Richard Inman :: Real Deal

INMAN

by Martyna Turczynowicz

“Richard Inman is the real deal.” That’s a phrase that’s repeated time and time again, when his name comes up in conversation. Whether he’s performing his own tunes or foot-stomping covers of David Allen Coe’s “Long Haired Redneck,” his authenticity is undeniable. For Richard Inman, country music has been a lifelong affair, from town fairs to Sunday car rides home from church in Grunthal, where the country musician grew up.

“As a kid, I was always into country music. We used to go to church every Sunday and on the way home from church we’d listen to this radio station out of Portage la Prairie, they do a Sunday request show. It was old people phoning in all these old things, like Johnny Cash and George Jones. My dad had Johnny Cash’s Live at Folsom Prison on tape and he’d play that. We were like five years old and that was the coolest thing, like a live concert in the living room. I just thought it was the best.”

With his teen years, and the rise to fame of folk-pop stars like Dallas Greene, he temporarily lost touch with his country roots. “When you’re a teenager, you don’t want to play country music. I was playing in a metal band. You want to do the ‘cool thing’ I guess.” Around the time he turned fourteen, he started writing his own music. The first songs were definitely country, but he didn’t let on. “I started writing my own songs around fourteen. Some of the first stuff I wrote was very country, but I didn’t let on. I made it as indie or as folk-pop as possible. Everybody was listening to Dallas Greene. Bring Me Your Love just came out so we were all listening to that.”
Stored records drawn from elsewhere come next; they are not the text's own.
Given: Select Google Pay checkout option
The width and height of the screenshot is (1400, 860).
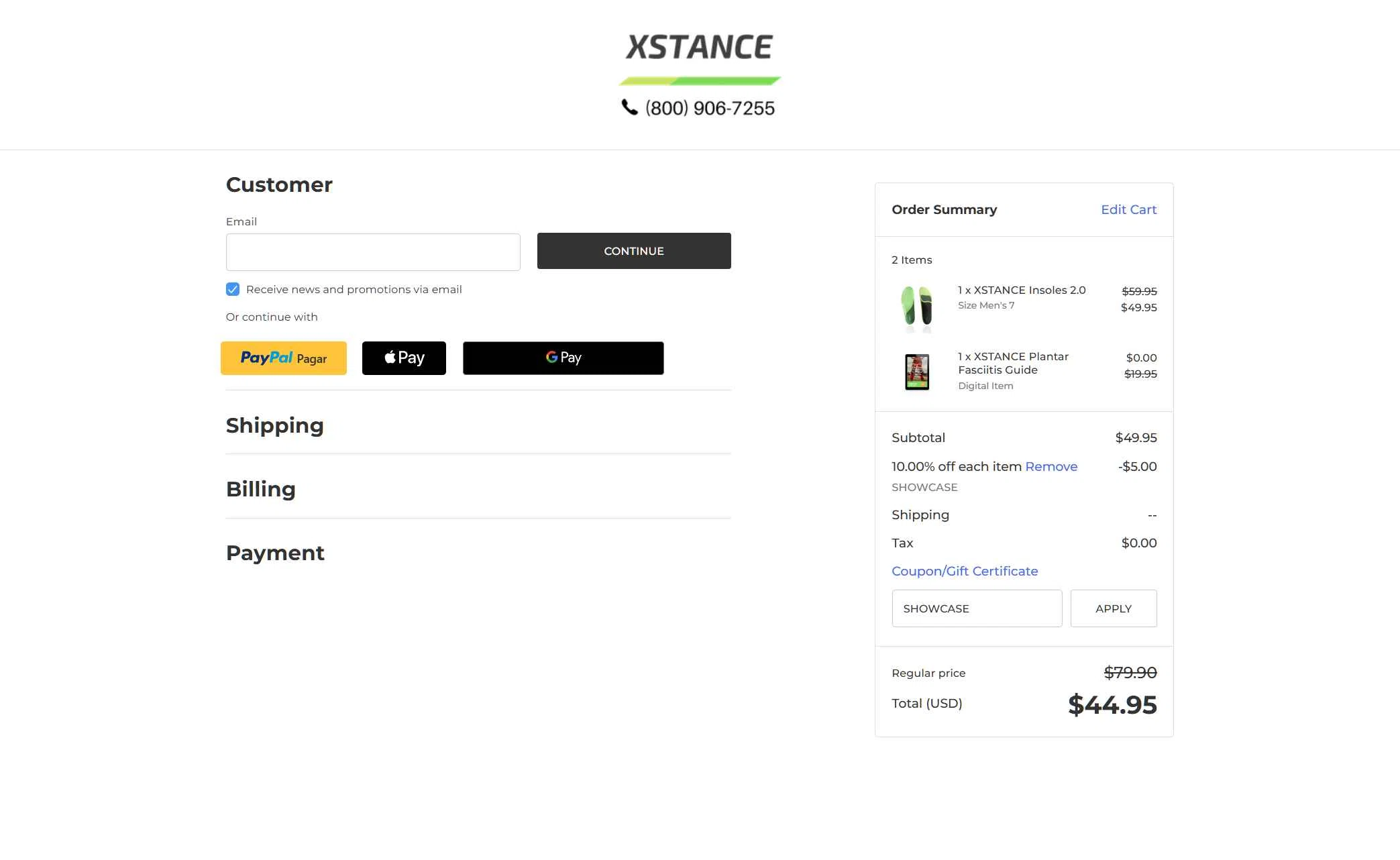Looking at the screenshot, I should [x=562, y=358].
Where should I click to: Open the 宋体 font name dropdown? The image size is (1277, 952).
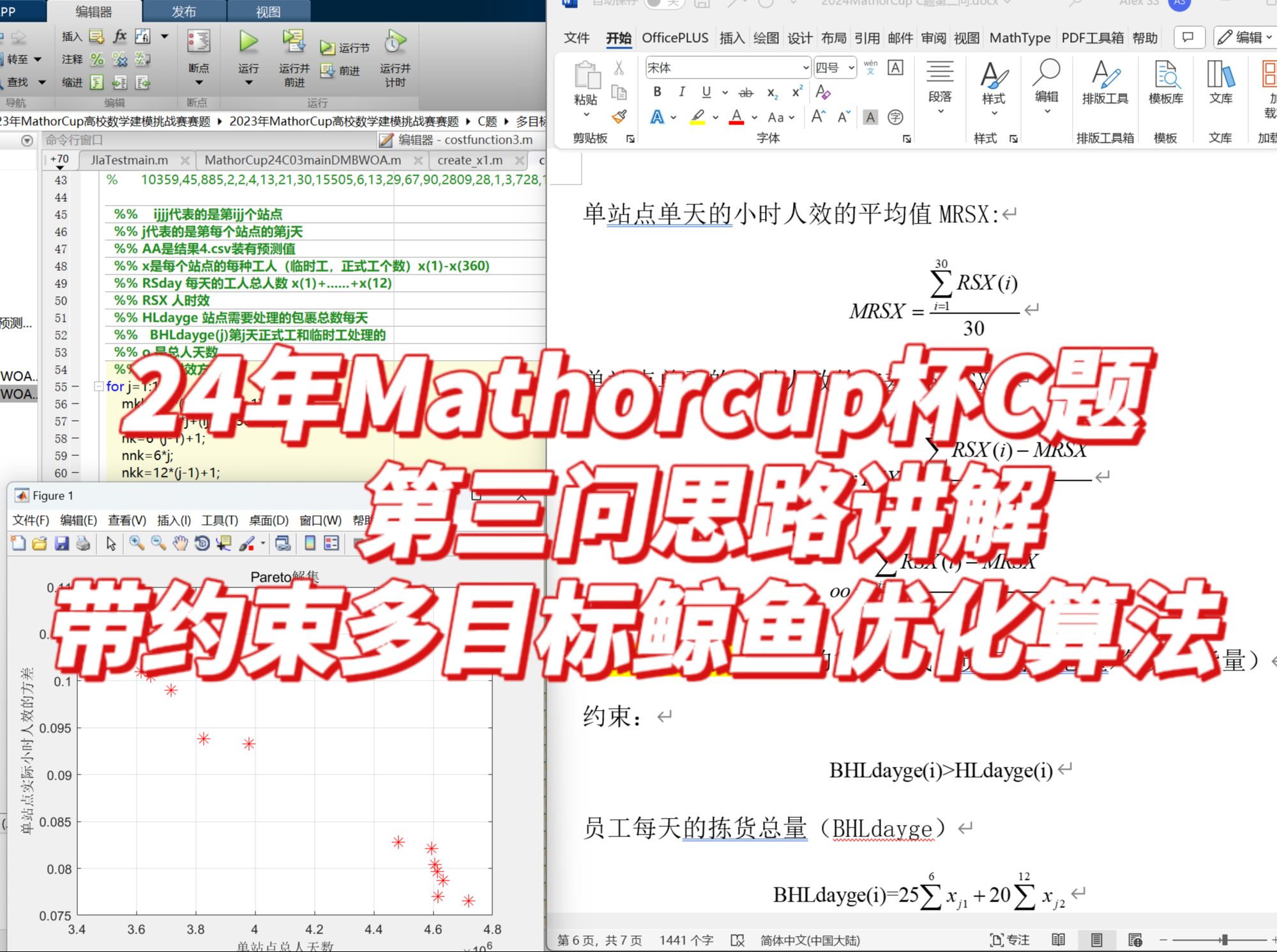(805, 68)
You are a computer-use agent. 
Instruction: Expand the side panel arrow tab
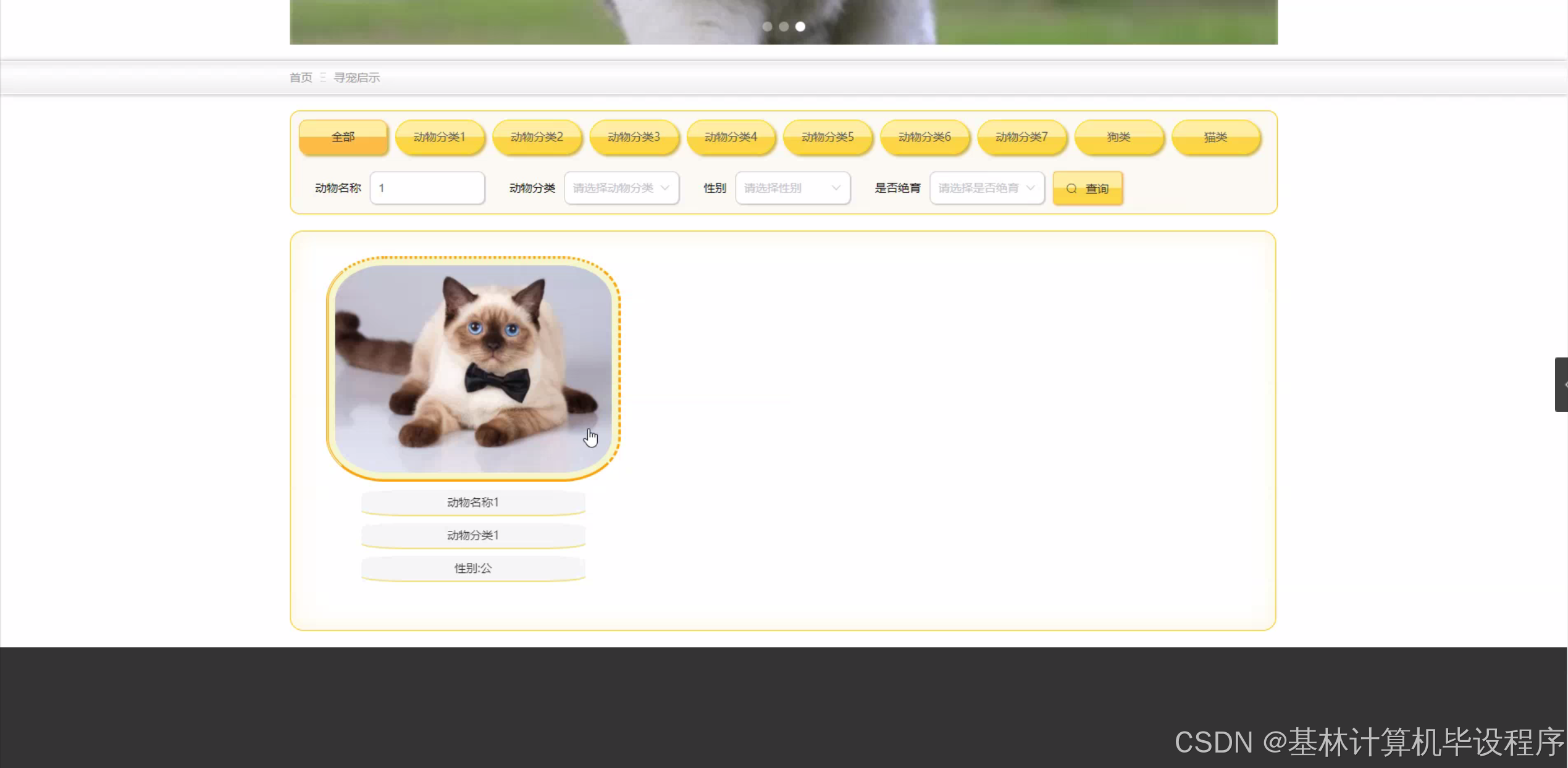pyautogui.click(x=1561, y=384)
Then in 2013, the opportunity to play at the Winnipeg Folk Festival’s Galaxie Young Performers program came, and Inman brought his songs to a fresh audience. One of the songs he performed was “The D-Day Dodgers,” a ballad about a group of soldiers, among them his own grandfather, who fought at the Battle of Ortona in Italy during the Second World War.

“That song in particular, is telling a story, not from my point of view but something that my grandpa saw. It’s a combination of stories he told me, stories that my grandma would tell me after he passed away.”

Despite being an intense battle and having a high death toll, the soldiers who fought in Ortona were scorned as “D-Day Dodgers” and accused of taking the easy way out by not partaking in the invasion of Normandy. For Inman, it’s not only a matter of family history, but a piece of forgotten Canadian history.

The name “Smokey Smith” was somebody that Inman’s grandfather knew, Ernest Smokey Smith, the last living veteran to be awarded the Victoria Cross. “There’s a reference to Smokey Smith in the song. He was fighting in Italy as well. He died in 2005, but he was the last living veteran who got the Victorian Cross, which is the highest honour you can get. It’s important; it’s Canadian history that’s getting lost, which isn’t a good thing at all.”

Eventually, through opening for country musicians artists like Zachary Lucky, he came back to his country roots and fully committed to music.

“Slowly through the transition of opening for guys like Zachary Lucky, he’s my hero when it comes to playing live music -that guy just toured nonstop for like five years- I realized that’s what I wanna do: I wanna play in a room full of people, sing my own songs and get paid for it.”

So he started going back to those car rides home from church, Saturday nights listening to Johnny Cash and playing the guitar with his dad. “When I was a kid my dad would teach me to play chords, but I never knew how to play a song. Learning all those old country chords, it’s come full circle.”

These days, Inman is gigging all over and working towards releasing his first EP. It’s been a lengthy process, one that began in December 2013.

Long process or not, Inman has plenty of support from the musical community. Local musicians Aisha Belle, Jordan Bisonette, Matt Filopoulos and many others are on his upcoming album. His band, The Madtrappers, opened for the Crooked Brothers at their album release and are currently a weekly feature at Winnipeg’s most esteemed country haunt, the Times Change(d).

“Three years ago, I was the weird guy in the background with the shitty guitar. Me and my friend Tyler, we’d go in and sit in on these crazy jam sessions at Falcon Lake where the Crooked Brothers were living. I wasn’t very good at all when it came to jamming. Now I think I can call myself friends with them.”

Regardless of where Inman heads, there’s no doubt he’ll go far.